Mr Sekulow had praised Mr Gowdy last week as "a great asset" to the legal team.
'UNFOUNDED, FALSE CLAIMS'
The Trump administration's removal in May of Ms Marie Yovanovitch as US ambassador to Ukraine could figure in Ms Hill's testimony.
On Friday, Ms Yovanovitch testified that she had been ousted based on "unfounded and false claims" after coming under attack by Mr Giuliani, who had been working to get Ukraine to investigate former vice-president Joe Biden, a top contender for the Democratic nomination to face Republican Trump in the November 2020 presidential election.
The inquiry focuses on a July 25 phone call in which Mr Trump asked Ukrainian President Volodymyr Zelensky to investigate unsubstantiated allegations against Mr Biden and Mr Biden's businessman son, Mr Hunter Biden, who had been on the board of a Ukrainian energy company.
Democrats have accused Mr Trump of pressuring a vulnerable US ally to dig up dirt on a domestic rival after withholding US$391 million (S$535.15 billion) in US security aid intended to help combat Russian-backed separatists in the eastern part of Ukraine. Mr Zelensky agreed to investigate. Mr Trump eventually allowed the aid.
The British-born MS Hill, who left her White House job shortly before the July 25 call but remained on the payroll into August, had advocated a tough US approach on Moscow even as Mr Trump was more accommodating toward Russian President Vladimir Putin.
US intelligence agencies have concluded that Russia interfered in the 2016 US election with a campaign of hacking and propaganda intended to boost Mr Trump's candidacy.
On Thursday, committees are scheduled to receive testimony from Mr Gordon Sondland, the US ambassador to the European Union.
Mr Sondland, a Trump backer and not a career diplomat, participated in a text message exchange with Mr Bill Taylor, the top US diplomat in Ukraine.
Democrats say it reveals concern among aides that Mr Trump's pressure on Ukraine to investigate Mr Biden was improper.
Mr Sondland is expected to be asked why he relayed from Mr Trump to other diplomats that the President said no "quid pro quos" connecting the Biden investigation with the US aid.
Quid pro quo is a Latin term meaning a favour for a favour.
As talks continue over whether the whistleblower from within the US intelligence community who prompted the inquiry will testify, Mr Trump weighed in on Twitter, demanding that the person testify and that the individual's identity be revealed.
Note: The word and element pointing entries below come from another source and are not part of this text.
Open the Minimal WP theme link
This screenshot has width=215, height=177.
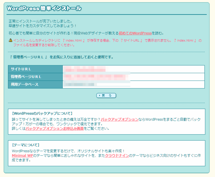22,156
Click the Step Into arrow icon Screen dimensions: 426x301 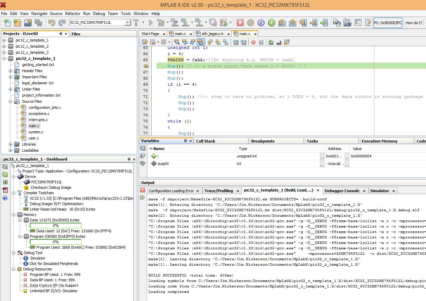click(x=292, y=23)
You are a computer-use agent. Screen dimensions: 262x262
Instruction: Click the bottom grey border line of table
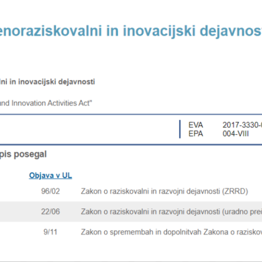click(131, 261)
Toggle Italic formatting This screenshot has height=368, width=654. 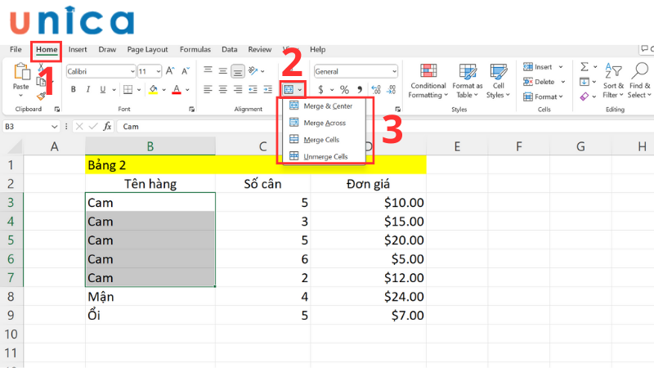coord(87,89)
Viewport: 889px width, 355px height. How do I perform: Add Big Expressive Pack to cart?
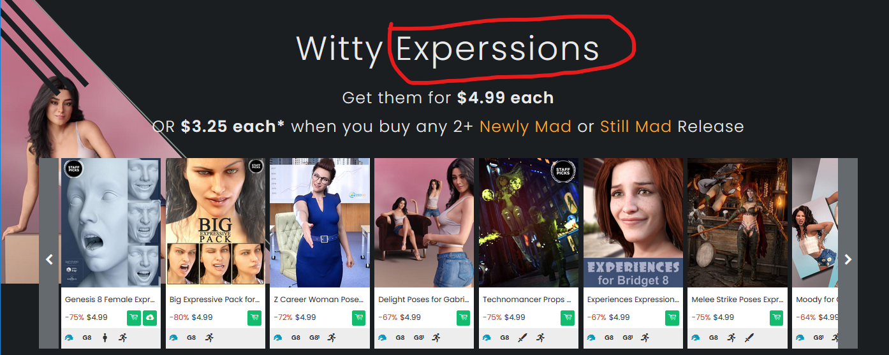point(254,317)
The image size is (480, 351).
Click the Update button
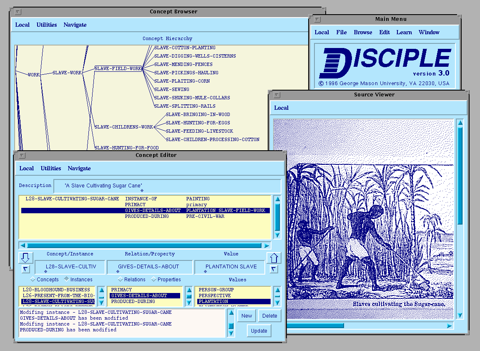(259, 331)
Mr Trump has questioned the patriotism of the whistleblower, who filed a complaint after the Zelensky call, saying Mr Trump was improperly using the power of his office to solicit interference in the 2020 election from a foreign country.
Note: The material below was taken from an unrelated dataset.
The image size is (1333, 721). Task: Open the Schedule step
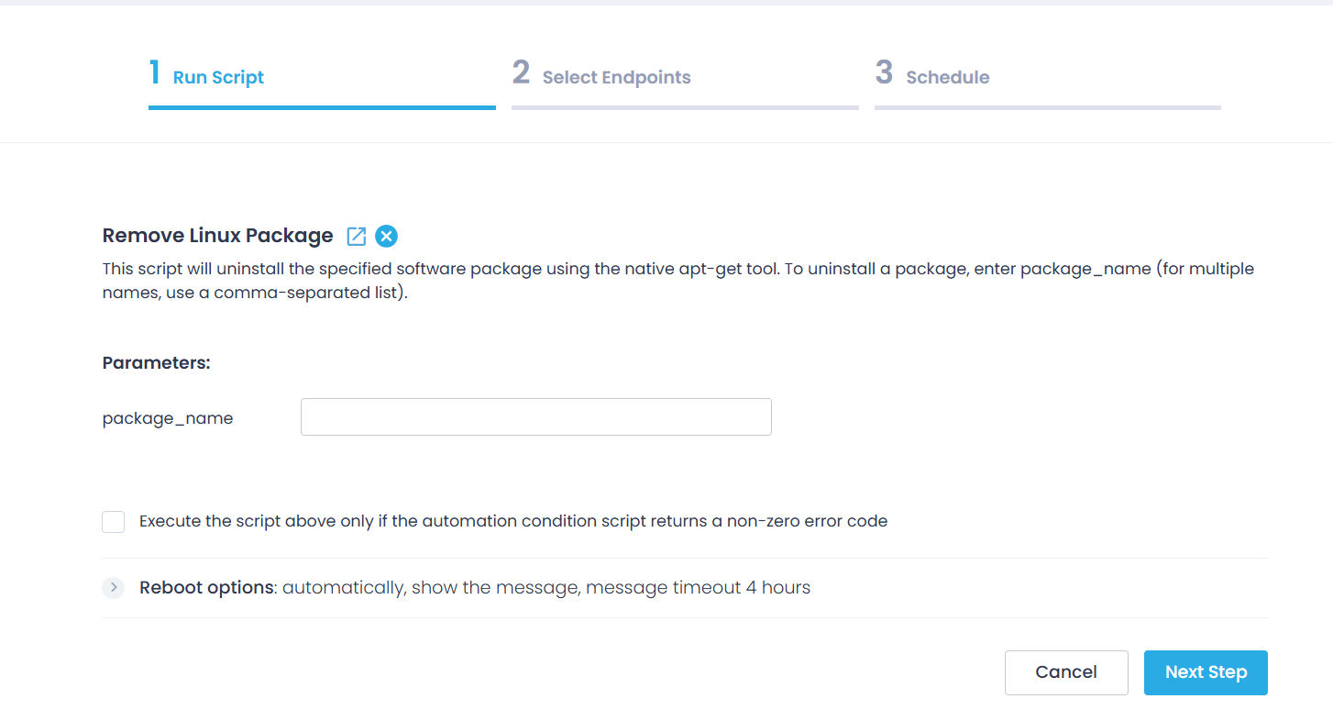[x=947, y=77]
Negotiations between representatives for the whistleblower and congressional committees were deadlocked over Senate Intelligence Committee requests that the individual provide testimony in person, while the House committees were willing to exchange questions and answers in writing, according to two people familiar with the negotiations.
The House Intelligence Committee also is scheduled this week to hear from Deputy Assistant Secretary of State George Kent and State Department Counsellor Ulrich Brechbuhl, a top aide to Secretary of State Mike Pompeo.
Lawmakers also may debate whether to seek to compel testimony from Mr Giuliani.
On Thursday, two Giuliani associates - Ukraine-born Lev Parnas and Belarus-born Igor Fruman - who helped him with his efforts to investigate the Bidens, were charged with scheming to violate US campaign finance laws.